Chiaroscuro wrote:you weren't kidding about the Windows performance hit.

(or could it just be Window's timer?)
Linux 64bit is about 2 time faster than Windows 7 64bit on my hardware. I'm not sure why, I think it is a combination of GCC optimizer being a lot better than VisualC++ optimizer and the Windows scheduler being pure crap. Check my last screenshot, my 5870 is about as fast your 2x4890 and our CPUs are equivalent in speed too, I can just throw 8 threads without loosing too much GPU workload while you can just barely use 2 (!).
Did I say the Window scheduler is crap ?
You could do a test with a linux live cd to check how much you could gain with Linux on your hardware
Chiaroscuro wrote:EDIT: I've been doing more tests, and it doesn't appears to be your stats, it appears to be a catch 22 situation with trying to utilize all of the processors in my PC. You can see a little bit of the pattern in the attachment, one single GPU performs well... bring in two and there's some loss; then start bringing in CPU threads, one at a time, and for every gain in performance from a native thread I get some peformance loss from the dual GPUs. It's like they trade off each other instead of adding up together. And the more native threads, the worse the impact on the dual GPUs, to the point that it performs nearly as well with a single GPU with the max native threads. So I reach a practical plateau long before reaching the theoretical one. Sucks.

Up to now the contribution of CPU was quite negligible in term of samples/sec so it wasn't really a problem to dedicate 1 core to each GPU. However now that native threads are so fast it is becoming a suboptimal solution. So I'm exploring various solutions to keep GPU busy with less cost for the CPU:
1) generate more rays for each step: for instance trace more shadow rays instead of only one, this would highly increase the GPU load (4 triangle lightsources in luxball scene = 3 more rays trace per step = 5 rays traced instead of 2 = 2.5 more load on the GPU).
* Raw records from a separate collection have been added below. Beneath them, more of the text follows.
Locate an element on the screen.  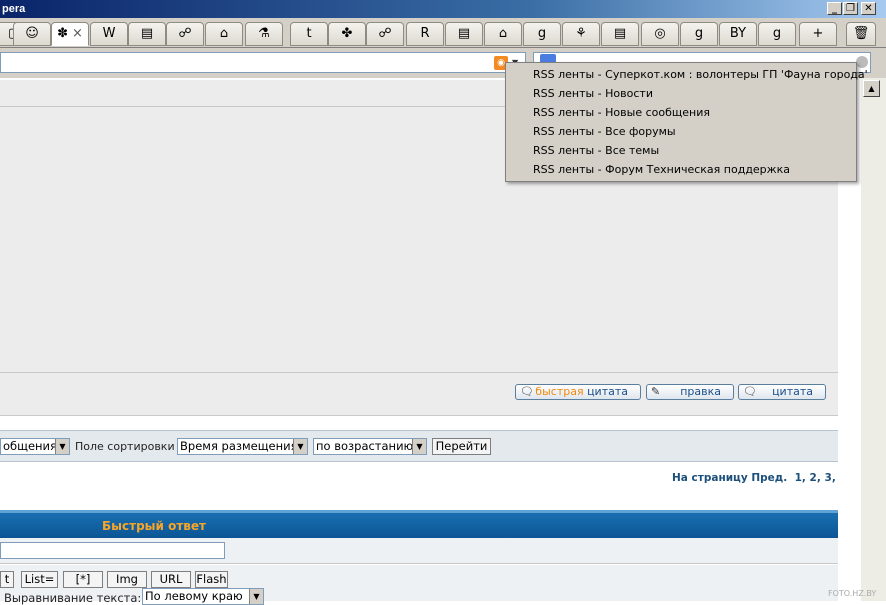
r-icon: R is located at coordinates (425, 34).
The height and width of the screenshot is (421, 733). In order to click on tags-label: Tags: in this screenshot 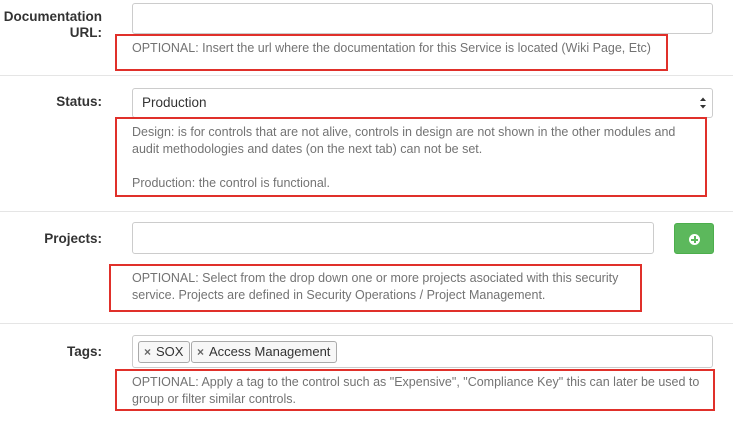, I will do `click(84, 352)`.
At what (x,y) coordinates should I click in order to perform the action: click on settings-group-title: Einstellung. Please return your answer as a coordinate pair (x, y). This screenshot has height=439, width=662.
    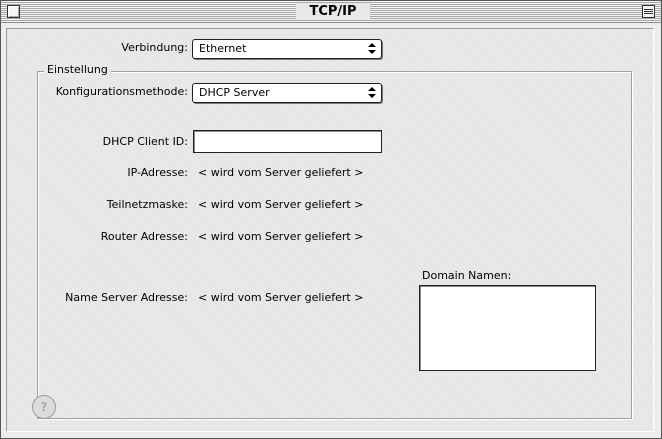
    Looking at the image, I should click on (78, 70).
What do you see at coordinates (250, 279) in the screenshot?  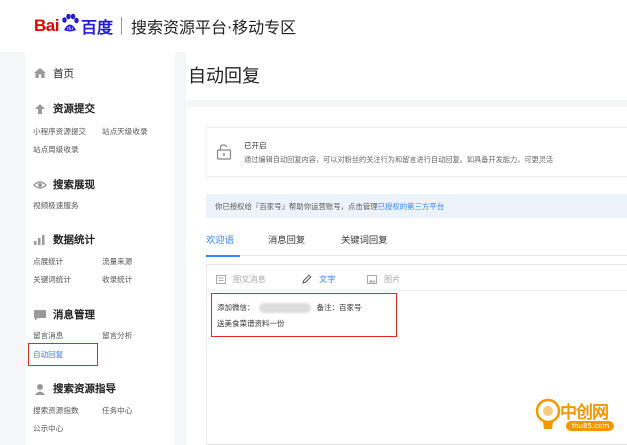 I see `tool-image-text-label: 图文消息` at bounding box center [250, 279].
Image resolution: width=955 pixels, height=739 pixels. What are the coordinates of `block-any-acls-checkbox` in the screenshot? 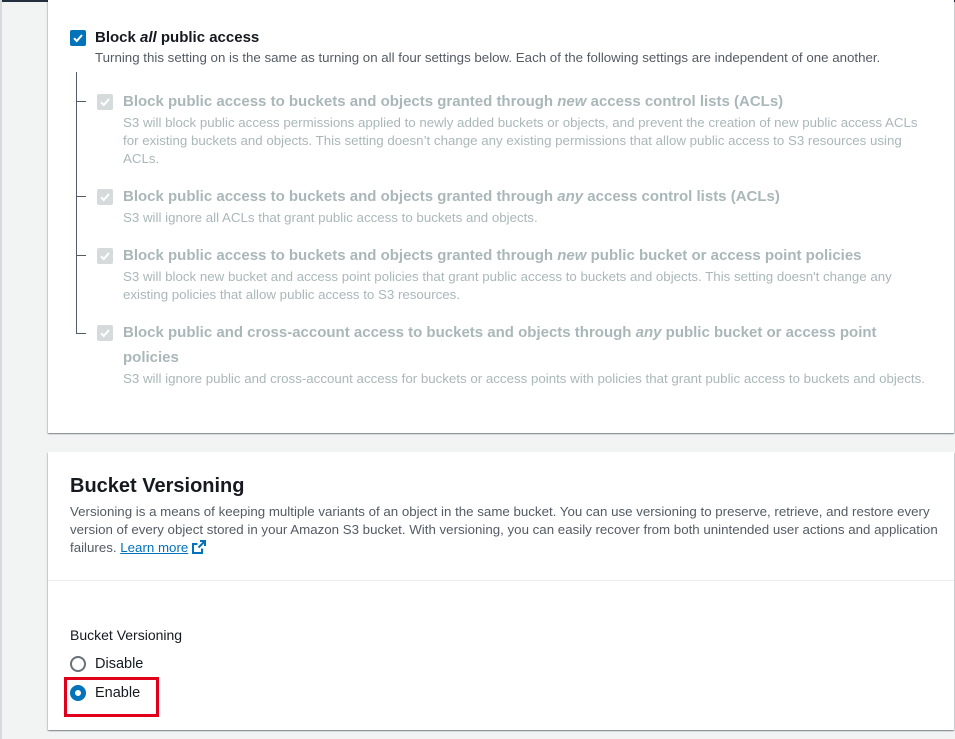 It's located at (105, 197).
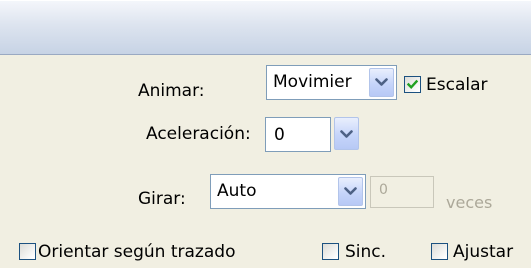 This screenshot has width=531, height=268. Describe the element at coordinates (288, 192) in the screenshot. I see `rotate-dropdown: Auto` at that location.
It would produce less samples/sec but with a lot less noise;
2) move the image pipeline to the GPU (in order to have less load on the CPU, add true image filtering, etc.)
3) move ray setup, and result collection on the GPU too;
I'm doing #1, #2 is very interesting and looking into it soon, #3 could be ridiculous fast but is not applicable to LuxrenderGPU so I'm not planning to move in that direction.
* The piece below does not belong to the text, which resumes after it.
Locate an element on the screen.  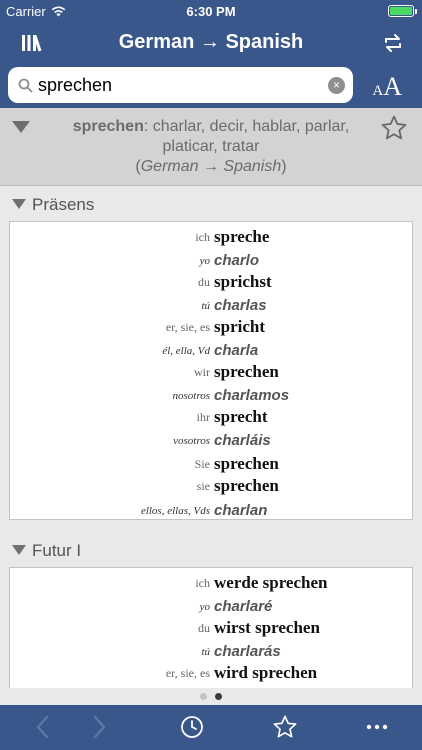
conjugation-row: du sprichst is located at coordinates (212, 282).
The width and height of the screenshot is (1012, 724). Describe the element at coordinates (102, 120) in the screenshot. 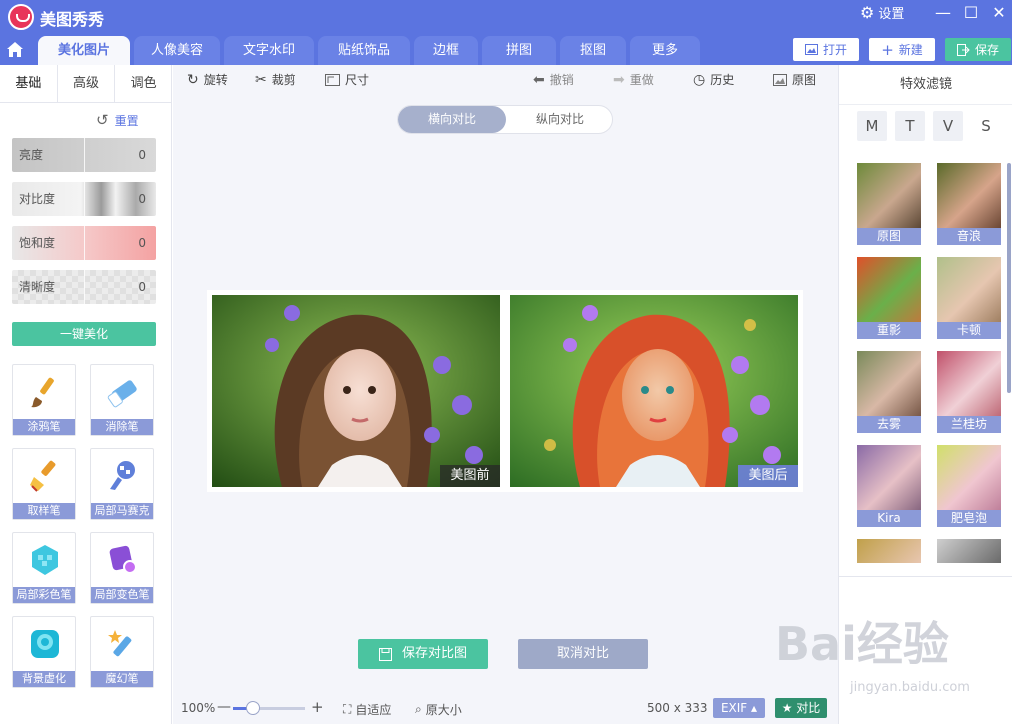

I see `reset-icon: ↺` at that location.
P.S. the difference you are seeing in Sponza scene is exactly the fix of path depth I was talking about. v1.2 was just doing the first 32 passes with a cut path depth resulting in a direct lighting-only rendering (this is useful in "low latency" mode to increase the responsiveness but totally useless in "high bandwidth" mode and it was artificially boosting the samples/sec).